» **PROBLEM**: Below are some lines of data. Return all of them as they are.

'''

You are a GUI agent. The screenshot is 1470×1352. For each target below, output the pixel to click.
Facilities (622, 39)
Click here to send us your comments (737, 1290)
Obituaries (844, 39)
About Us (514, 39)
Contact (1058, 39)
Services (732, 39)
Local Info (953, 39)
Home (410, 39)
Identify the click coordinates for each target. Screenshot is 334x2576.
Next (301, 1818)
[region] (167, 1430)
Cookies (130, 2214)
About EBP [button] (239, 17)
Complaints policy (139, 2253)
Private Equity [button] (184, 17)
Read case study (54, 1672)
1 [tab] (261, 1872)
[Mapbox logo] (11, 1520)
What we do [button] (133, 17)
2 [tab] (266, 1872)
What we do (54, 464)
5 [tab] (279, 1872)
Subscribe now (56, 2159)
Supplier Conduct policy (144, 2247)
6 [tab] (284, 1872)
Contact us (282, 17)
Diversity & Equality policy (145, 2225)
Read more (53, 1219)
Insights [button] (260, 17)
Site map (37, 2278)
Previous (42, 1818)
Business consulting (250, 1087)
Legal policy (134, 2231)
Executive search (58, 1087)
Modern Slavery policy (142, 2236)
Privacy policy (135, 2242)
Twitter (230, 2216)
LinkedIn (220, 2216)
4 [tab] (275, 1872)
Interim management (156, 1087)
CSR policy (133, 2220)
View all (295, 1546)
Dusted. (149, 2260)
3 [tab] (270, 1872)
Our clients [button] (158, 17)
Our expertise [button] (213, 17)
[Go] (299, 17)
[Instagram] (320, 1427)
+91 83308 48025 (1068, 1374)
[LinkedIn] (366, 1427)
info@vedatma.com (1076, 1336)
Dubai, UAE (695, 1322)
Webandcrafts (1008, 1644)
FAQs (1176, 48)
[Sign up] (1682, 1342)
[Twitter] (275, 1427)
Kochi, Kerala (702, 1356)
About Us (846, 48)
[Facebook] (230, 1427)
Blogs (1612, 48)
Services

'''

» **OUTPUT BELOW**:
You are a GUI agent. The screenshot is 1470×1352. For each target below, output the pixel to click.
Facilities (622, 39)
Click here to send us your comments (737, 1290)
Obituaries (844, 39)
About Us (514, 39)
Contact (1058, 39)
Services (732, 39)
Local Info (953, 39)
Home (410, 39)
Identify the click coordinates for each target. Screenshot is 334x2576.
Next (301, 1818)
[region] (167, 1430)
Cookies (130, 2214)
About EBP [button] (239, 17)
Complaints policy (139, 2253)
Private Equity [button] (184, 17)
Read case study (54, 1672)
1 [tab] (261, 1872)
[Mapbox logo] (11, 1520)
What we do [button] (133, 17)
2 [tab] (266, 1872)
What we do (54, 464)
5 [tab] (279, 1872)
Subscribe now (56, 2159)
Supplier Conduct policy (144, 2247)
6 [tab] (284, 1872)
Contact us (282, 17)
Diversity & Equality policy (145, 2225)
Read more (53, 1219)
Insights [button] (260, 17)
Site map (37, 2278)
Previous (42, 1818)
Business consulting (250, 1087)
Legal policy (134, 2231)
Executive search (58, 1087)
Modern Slavery policy (142, 2236)
Privacy policy (135, 2242)
Twitter (230, 2216)
LinkedIn (220, 2216)
4 [tab] (275, 1872)
Interim management (156, 1087)
CSR policy (133, 2220)
View all (295, 1546)
Dusted. (149, 2260)
3 [tab] (270, 1872)
Our clients [button] (158, 17)
Our expertise [button] (213, 17)
[Go] (299, 17)
[Instagram] (320, 1427)
+91 83308 48025 (1068, 1374)
[LinkedIn] (366, 1427)
info@vedatma.com (1076, 1336)
Dubai, UAE (695, 1322)
Webandcrafts (1008, 1644)
FAQs (1176, 48)
[Sign up] (1682, 1342)
[Twitter] (275, 1427)
Kochi, Kerala (702, 1356)
About Us (846, 48)
[Facebook] (230, 1427)
Blogs (1612, 48)
Services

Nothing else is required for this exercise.